Ai maldestri tentativi di cucirsi addosso la figura del pacifista, Salvini ha abbinato un’incapacità cronica di prendere una posizione chiara in merito all’invasione in corso, avventurandosi in giravolte retoriche strumentali e provando a insabbiare minuziosamente ogni riferimento alla sua (storica) vicinanza al Cremlino. I suoi inciampi sono evidenti in Senato, in cui gioca a fare l’equilibrista dicendosi contrario alla guerra senza però menzionare esplicitamente il nome di Putin: “Qui c’è chiaramente un aggressore e un aggredito”, ha detto a Palazzo Madama lo scorso primo marzo, “e Noi abbiamo il dovere di stare con gli aggrediti”. Peccato che il capo della Lega non abbia mai chiarito, nei dieci minuti del suo intervento, chi sia l’aggressore e chi l’aggredito.

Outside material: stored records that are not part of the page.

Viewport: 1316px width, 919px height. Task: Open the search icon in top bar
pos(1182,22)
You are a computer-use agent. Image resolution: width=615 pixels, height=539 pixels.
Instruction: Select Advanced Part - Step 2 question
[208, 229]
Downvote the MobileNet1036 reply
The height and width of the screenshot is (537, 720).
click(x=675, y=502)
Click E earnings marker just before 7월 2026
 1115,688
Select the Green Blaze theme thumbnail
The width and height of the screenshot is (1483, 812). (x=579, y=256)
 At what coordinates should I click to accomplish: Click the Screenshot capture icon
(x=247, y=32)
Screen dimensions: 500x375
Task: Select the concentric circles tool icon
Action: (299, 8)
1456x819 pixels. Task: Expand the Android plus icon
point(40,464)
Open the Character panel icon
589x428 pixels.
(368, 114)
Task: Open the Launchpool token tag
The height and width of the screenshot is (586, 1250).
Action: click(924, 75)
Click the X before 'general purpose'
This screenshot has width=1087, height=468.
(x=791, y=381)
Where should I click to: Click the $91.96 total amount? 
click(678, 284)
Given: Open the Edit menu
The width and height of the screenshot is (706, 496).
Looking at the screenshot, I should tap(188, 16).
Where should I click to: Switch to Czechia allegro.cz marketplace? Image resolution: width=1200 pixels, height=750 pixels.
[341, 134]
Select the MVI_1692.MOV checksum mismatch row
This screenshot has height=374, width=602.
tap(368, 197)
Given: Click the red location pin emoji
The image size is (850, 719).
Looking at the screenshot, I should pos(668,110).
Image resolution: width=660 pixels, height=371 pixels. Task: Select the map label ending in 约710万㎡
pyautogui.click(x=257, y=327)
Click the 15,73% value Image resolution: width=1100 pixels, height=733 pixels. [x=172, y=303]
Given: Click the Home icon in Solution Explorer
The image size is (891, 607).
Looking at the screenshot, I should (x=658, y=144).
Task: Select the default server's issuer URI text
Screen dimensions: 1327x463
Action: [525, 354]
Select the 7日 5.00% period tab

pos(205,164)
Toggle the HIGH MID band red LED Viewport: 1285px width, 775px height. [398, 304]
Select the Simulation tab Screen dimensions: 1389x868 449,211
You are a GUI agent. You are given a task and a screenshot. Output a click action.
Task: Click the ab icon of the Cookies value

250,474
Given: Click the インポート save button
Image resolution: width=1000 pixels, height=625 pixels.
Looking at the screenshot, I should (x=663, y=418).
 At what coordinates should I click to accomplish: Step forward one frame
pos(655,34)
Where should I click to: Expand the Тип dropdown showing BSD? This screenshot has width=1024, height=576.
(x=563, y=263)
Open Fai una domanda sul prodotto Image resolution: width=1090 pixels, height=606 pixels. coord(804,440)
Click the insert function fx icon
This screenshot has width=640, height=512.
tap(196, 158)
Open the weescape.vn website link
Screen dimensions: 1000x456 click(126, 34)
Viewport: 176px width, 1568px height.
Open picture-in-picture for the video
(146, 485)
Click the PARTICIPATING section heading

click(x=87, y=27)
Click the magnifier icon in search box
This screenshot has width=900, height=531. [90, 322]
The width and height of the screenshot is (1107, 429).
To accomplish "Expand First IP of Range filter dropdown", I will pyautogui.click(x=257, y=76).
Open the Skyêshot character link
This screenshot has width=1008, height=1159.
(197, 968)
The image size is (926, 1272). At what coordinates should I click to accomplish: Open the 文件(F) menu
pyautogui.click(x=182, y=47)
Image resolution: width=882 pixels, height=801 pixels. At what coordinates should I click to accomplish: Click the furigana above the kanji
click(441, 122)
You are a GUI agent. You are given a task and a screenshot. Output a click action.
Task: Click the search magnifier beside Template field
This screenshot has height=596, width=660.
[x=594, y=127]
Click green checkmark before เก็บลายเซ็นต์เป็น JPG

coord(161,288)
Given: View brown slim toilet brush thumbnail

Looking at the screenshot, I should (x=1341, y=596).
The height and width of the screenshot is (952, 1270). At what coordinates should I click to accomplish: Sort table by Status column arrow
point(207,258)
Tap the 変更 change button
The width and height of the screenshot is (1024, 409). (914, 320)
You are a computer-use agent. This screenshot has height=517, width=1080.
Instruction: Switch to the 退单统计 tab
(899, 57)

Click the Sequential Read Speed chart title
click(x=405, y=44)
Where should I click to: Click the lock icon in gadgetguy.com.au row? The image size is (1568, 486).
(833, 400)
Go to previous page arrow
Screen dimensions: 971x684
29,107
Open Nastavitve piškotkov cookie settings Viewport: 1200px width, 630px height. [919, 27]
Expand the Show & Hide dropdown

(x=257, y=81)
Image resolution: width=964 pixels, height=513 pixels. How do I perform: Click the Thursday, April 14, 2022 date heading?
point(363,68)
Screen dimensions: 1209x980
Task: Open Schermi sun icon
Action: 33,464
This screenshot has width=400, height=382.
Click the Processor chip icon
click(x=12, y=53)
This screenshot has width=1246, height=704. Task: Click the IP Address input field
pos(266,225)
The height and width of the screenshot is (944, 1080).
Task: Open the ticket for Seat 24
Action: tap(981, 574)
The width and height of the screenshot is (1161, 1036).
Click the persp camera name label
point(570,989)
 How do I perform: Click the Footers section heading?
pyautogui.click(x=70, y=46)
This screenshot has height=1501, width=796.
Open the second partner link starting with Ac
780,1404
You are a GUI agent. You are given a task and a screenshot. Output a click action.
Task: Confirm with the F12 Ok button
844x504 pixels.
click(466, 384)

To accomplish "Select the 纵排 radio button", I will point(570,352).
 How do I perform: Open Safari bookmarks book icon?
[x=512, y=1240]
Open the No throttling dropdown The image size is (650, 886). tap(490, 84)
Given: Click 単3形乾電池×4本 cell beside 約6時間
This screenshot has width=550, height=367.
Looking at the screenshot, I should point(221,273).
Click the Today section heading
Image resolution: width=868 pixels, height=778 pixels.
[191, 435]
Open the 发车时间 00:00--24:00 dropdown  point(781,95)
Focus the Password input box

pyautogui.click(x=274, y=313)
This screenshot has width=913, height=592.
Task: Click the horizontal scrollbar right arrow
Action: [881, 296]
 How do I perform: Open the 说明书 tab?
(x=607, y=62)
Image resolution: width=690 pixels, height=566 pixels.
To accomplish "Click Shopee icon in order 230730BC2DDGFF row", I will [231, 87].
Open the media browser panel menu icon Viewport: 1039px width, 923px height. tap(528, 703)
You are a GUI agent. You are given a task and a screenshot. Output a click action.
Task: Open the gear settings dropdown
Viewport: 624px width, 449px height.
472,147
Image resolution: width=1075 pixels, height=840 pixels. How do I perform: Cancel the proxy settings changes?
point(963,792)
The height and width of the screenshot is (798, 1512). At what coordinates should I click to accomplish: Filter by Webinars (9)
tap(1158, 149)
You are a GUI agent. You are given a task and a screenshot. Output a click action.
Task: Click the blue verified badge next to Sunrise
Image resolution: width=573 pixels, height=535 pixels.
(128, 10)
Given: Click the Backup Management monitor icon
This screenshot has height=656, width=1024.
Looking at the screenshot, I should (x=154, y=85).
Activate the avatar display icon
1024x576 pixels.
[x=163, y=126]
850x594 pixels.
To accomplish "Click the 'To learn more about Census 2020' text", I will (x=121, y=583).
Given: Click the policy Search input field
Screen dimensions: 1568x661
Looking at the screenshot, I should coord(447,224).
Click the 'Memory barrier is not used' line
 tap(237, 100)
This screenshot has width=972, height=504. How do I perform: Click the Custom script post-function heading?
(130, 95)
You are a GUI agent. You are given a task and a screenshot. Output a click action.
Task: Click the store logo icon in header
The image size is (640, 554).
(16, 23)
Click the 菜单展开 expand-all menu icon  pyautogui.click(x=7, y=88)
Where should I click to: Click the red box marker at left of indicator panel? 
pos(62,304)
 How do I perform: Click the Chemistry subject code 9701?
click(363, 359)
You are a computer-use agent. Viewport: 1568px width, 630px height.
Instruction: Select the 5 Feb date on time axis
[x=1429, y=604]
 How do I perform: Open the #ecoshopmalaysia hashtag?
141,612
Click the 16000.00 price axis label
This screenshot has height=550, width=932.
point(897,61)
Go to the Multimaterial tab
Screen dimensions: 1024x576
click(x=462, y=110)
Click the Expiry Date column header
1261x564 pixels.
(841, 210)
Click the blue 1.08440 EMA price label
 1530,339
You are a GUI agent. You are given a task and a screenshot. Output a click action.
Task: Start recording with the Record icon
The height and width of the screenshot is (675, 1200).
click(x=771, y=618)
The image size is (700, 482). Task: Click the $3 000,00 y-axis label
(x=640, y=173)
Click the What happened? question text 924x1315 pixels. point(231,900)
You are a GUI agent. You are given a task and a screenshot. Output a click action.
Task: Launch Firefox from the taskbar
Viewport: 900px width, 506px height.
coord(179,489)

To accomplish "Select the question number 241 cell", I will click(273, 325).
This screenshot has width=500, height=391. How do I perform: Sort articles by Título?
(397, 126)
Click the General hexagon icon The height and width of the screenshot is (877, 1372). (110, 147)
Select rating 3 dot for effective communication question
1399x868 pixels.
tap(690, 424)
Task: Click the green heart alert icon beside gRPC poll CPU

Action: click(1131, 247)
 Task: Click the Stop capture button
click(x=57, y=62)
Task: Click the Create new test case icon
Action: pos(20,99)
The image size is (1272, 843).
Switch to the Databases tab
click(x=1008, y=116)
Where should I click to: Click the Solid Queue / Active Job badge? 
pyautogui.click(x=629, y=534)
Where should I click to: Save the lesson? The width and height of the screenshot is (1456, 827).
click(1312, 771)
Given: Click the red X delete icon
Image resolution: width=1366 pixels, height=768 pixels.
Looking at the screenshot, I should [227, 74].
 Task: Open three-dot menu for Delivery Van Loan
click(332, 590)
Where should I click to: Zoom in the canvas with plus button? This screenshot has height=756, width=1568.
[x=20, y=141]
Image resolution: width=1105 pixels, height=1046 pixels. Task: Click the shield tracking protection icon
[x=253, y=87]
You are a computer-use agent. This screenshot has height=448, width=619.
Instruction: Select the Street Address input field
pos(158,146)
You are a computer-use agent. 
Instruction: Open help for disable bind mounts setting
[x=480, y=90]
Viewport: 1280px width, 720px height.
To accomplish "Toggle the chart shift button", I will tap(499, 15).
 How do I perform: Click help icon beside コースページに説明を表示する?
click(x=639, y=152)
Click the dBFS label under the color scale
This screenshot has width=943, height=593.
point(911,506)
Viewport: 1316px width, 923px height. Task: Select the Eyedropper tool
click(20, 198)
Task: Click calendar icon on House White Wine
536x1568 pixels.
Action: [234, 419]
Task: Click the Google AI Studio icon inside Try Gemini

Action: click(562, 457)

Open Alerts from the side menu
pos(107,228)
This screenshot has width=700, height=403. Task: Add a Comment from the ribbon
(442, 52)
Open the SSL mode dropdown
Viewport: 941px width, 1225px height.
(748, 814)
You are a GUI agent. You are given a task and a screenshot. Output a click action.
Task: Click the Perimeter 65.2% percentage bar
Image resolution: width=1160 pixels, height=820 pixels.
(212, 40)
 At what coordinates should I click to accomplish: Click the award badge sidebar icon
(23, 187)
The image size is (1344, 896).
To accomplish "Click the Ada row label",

Anche da questo punto di vista, Giorgia Meloni ha avuto la strada spianata, sfruttando a proprio vantaggio le incertezze di Salvini: da quando il conflitto ha avuto inizio, al contrario del suo co-azionista di coalizione, la leader di Fratelli d’Italia ha optato per una posizione chiara, scegliendo di arroccarsi in una posizione marcatamente atlantista e anti-russa, seguendo alla lettera la linea del governo italiano e sposando senza ambiguità retoriche la causa della Nato. Questo fare fermo e deciso ha rafforzato la sua credibilità presso gli elettori di destra, che hanno finito per considerarla una guida più affidabile e dai contorni meno ambigui rispetto alla controparte leghista. In un suicidio politico in tre atti, Salvini è riuscito a perdere tutto: la leadership del centrodestra, la fiducia del governo e del suo stesso partito. L’arco di trasformazione da “Capitano” a timido gregario sembra ormai essere arrivato alla sua fase conclusiva.